New Zealand Dollar Forecasts Lowered at BMO but Direction is Higher from Here

-NZD weakens Friday but BMO suggests dark days are over. 

-NZD eyes support as oil tops out, agricultural commodities bottom.

-NZD to get further lift from gradual improvement in RBNZ outlook.

© Filipe Frazao, Adobe Stock

The New Zealand Dollar weakened again Friday but its days in the proverbial dog box are nearly over, according to analysts at BMO Capital Markets, whose mid-year currency forecasts suggest the Kiwi Dollar will now enjoy a steady recovery into the New Year.

New Zealand's Dollar has fallen by 4.7% against the US Dollar this year and by 2.2% against the Pound as the Kiwi interest rate outlook has deteriorated, key agricultural commodity prices have fallen and the market's appetite for 'risk currencies' has suffered in line with an increase in uncertainty over the outlook for international trade.
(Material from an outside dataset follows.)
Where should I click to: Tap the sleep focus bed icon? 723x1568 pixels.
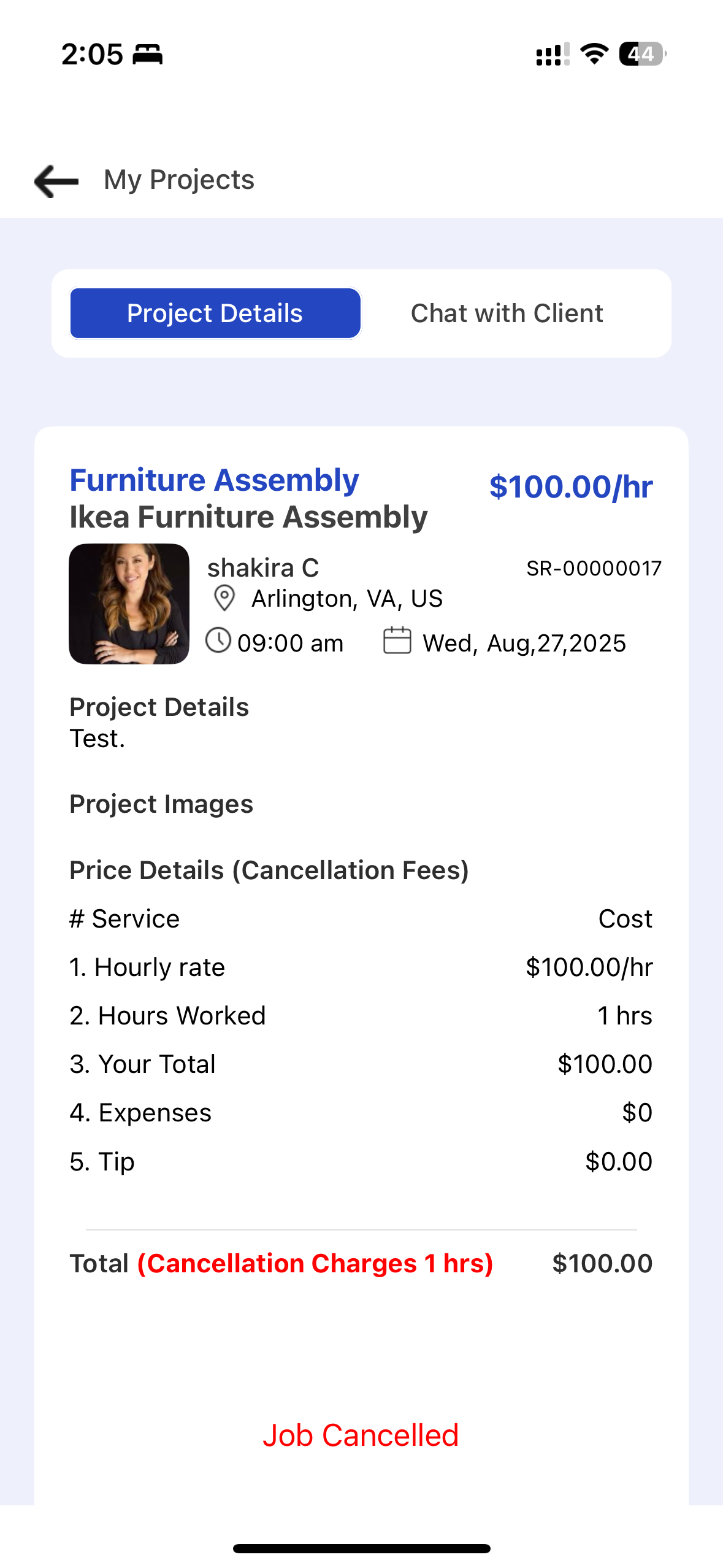148,54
However, the BMO team says a rebound in domestic inflation later this year could repair some of the damage done to the Kiwi interest rate outlook back in the first-quarter while a recovery in food prices could also soon provide a lift to the fundamental value of New Zealand's currency.

"As an oil importer and agricultural commodity exporter, New Zealand’s commodity terms of trade were hammered in Q2. However, agricultural commodity prices may have found a bottom in early July," says Greg Anderson, global head of FX strategy at BMO Capital Markets, in the bank's mid-year forecast update. 

After rising sharply in the first-quarter, the Global Dairy Trade price index has fallen from 1,030 in April to a low of 986 in July. This move was driven by broad based declines in the price of whole milk powder, which is New Zealand's most important export, as well as milk fat, butter, cheddar and skim milk powder.

New Zealand's goods exports are all agricultural commodities while its largest imports are energy goods linked to oil and gas prices. Adverse changes in the prices of import and export goods have seen more New Zealand Dollars sold on international markets at the same time as less Dollars are being bought during recent months. 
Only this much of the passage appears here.